> [Goal of the exercise]: Scan the material below for lines with the word "Sandnes" and reply with how many there are, nothing else.

> [Records provided]:
• • • •
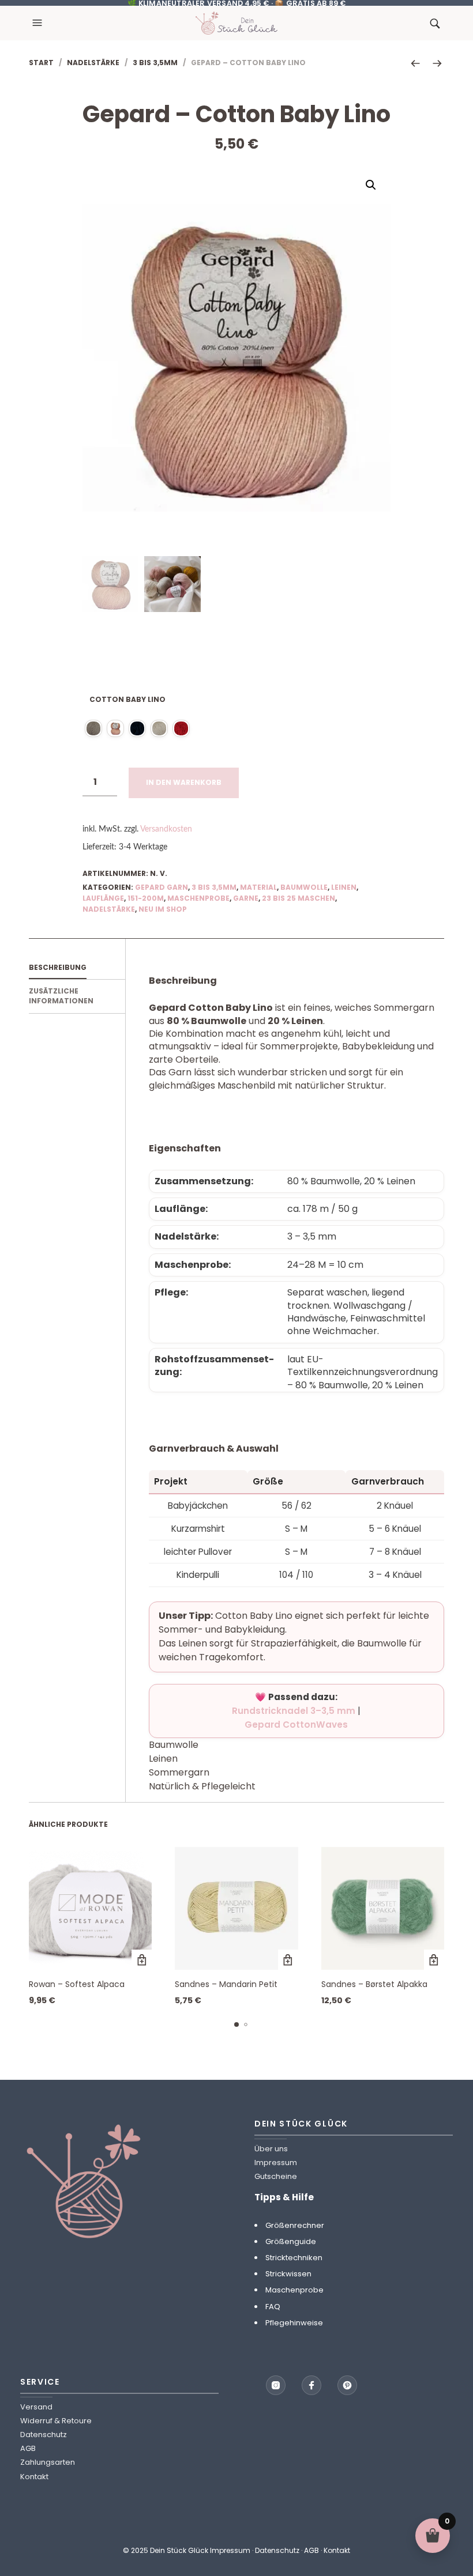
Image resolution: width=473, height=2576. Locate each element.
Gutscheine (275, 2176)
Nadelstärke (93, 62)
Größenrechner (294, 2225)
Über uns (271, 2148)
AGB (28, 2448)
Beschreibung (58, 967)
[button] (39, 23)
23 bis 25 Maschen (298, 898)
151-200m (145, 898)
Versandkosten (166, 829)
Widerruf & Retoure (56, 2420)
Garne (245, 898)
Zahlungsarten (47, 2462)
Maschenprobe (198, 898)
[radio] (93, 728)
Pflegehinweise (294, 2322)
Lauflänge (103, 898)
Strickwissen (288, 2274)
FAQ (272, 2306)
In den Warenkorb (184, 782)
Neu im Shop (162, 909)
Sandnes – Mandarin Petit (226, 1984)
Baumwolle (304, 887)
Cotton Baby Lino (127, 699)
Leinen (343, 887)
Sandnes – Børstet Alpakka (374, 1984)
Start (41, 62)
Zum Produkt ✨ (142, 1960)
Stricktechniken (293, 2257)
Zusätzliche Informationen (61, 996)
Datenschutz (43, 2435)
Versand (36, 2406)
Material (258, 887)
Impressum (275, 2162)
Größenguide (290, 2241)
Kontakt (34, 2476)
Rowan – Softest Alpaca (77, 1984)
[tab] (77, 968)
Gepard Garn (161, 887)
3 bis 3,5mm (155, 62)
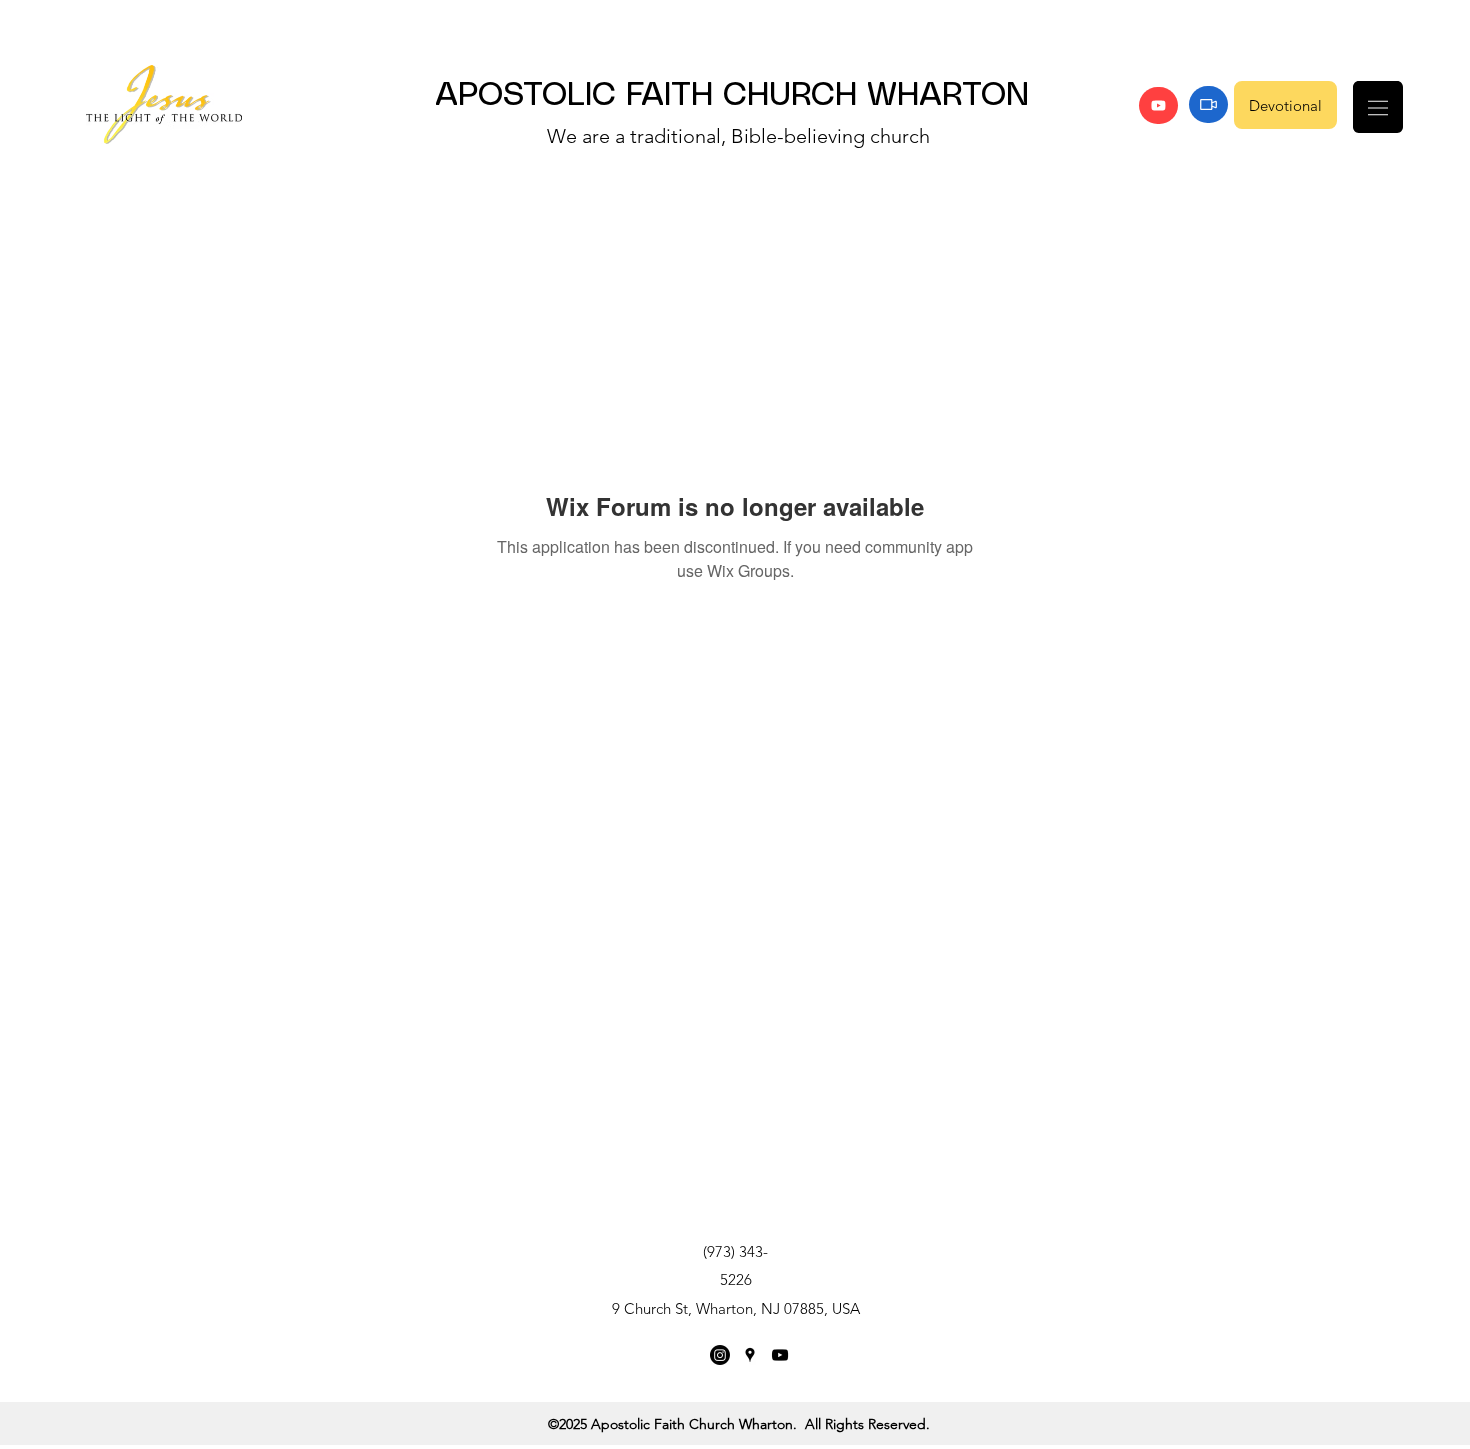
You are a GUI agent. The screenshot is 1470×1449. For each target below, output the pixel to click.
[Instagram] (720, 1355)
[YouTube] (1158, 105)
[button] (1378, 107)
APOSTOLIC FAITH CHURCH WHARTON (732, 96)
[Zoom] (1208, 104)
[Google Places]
• • • •
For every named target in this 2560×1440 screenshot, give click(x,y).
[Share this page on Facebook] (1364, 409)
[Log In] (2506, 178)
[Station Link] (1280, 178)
• • • •
> [Response to the exercise]: 2